-------- Entries supplied

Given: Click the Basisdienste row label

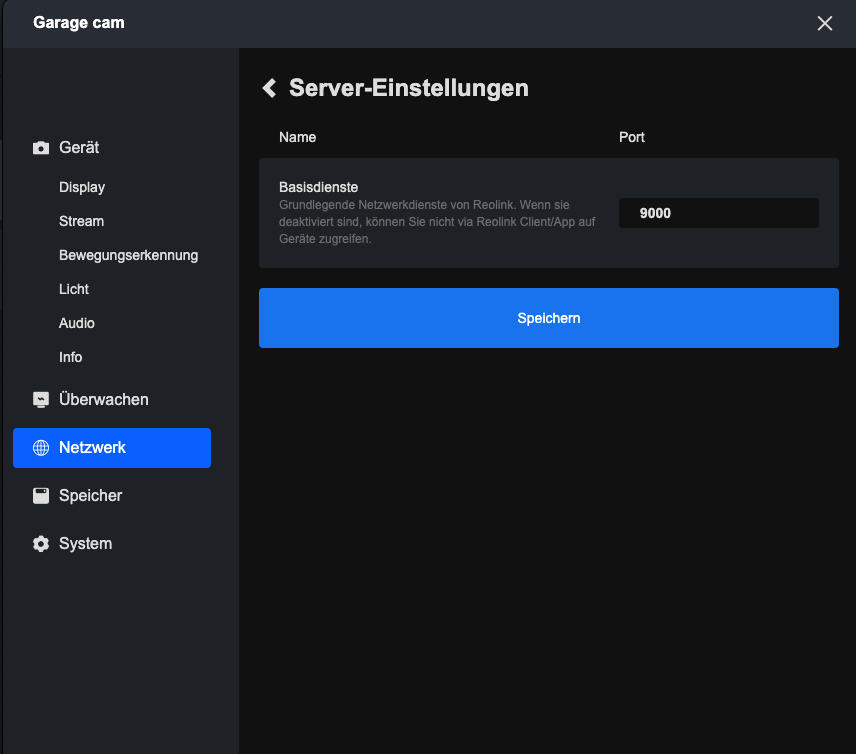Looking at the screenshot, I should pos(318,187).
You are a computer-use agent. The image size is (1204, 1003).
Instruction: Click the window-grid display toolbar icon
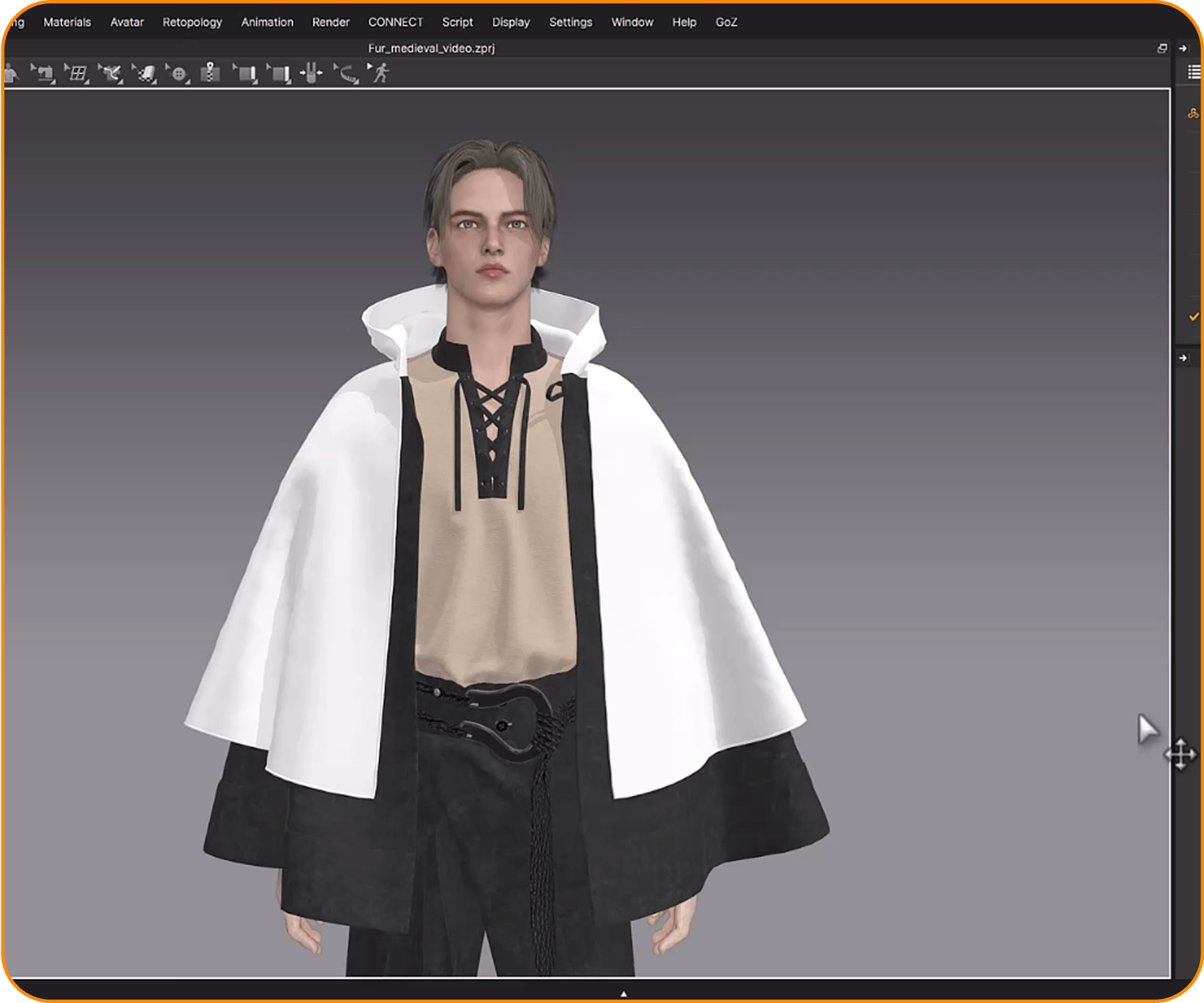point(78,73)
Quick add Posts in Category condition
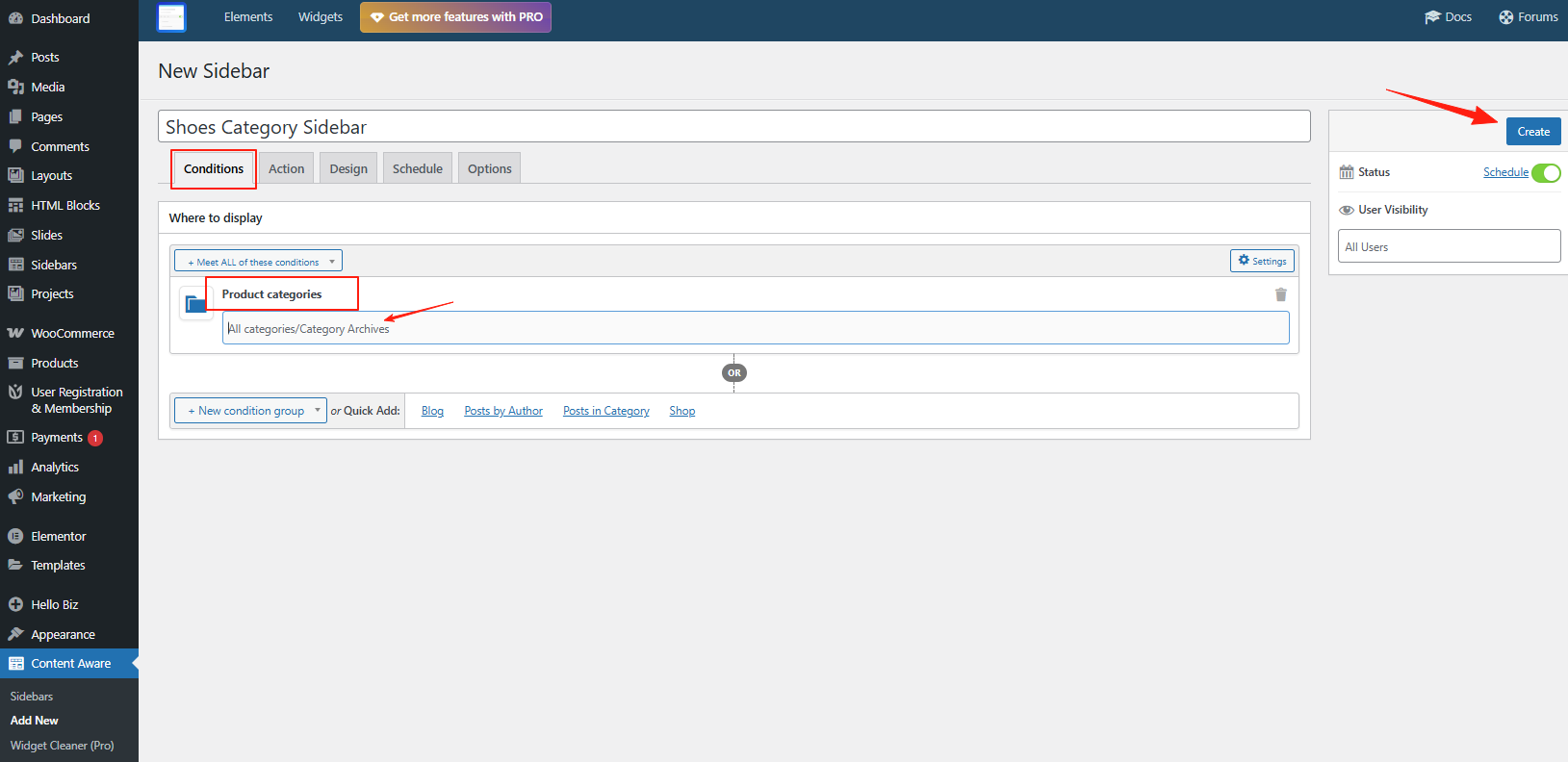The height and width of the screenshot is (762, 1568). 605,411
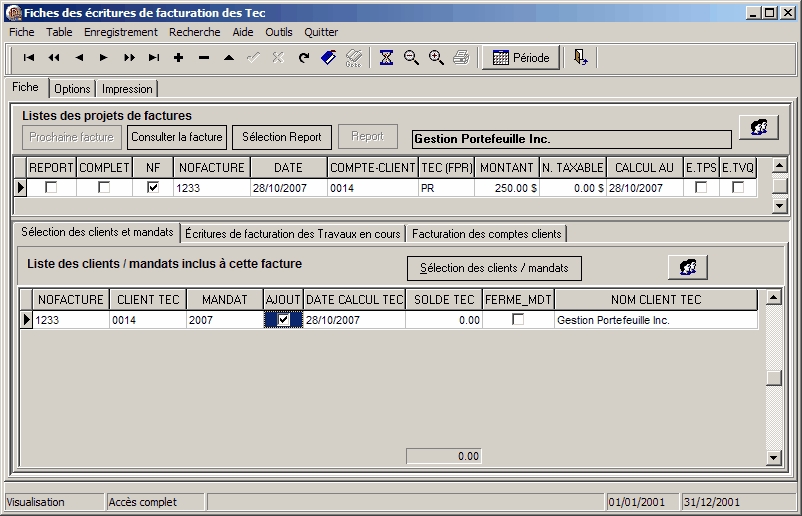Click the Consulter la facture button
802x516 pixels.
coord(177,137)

----------------

• The task
Excluding all pictures, print exactly and only the lines from the line with "You are a computer-use" through the end of the records above, both ends included.

• Task solution
You are a computer-use agent. The image size is (1204, 1003).
Instruction: Click the window-grid display toolbar icon
point(78,73)
Quick add Posts in Category condition
The height and width of the screenshot is (762, 1568). 605,411
Click the Consulter la facture button
802x516 pixels.
coord(177,137)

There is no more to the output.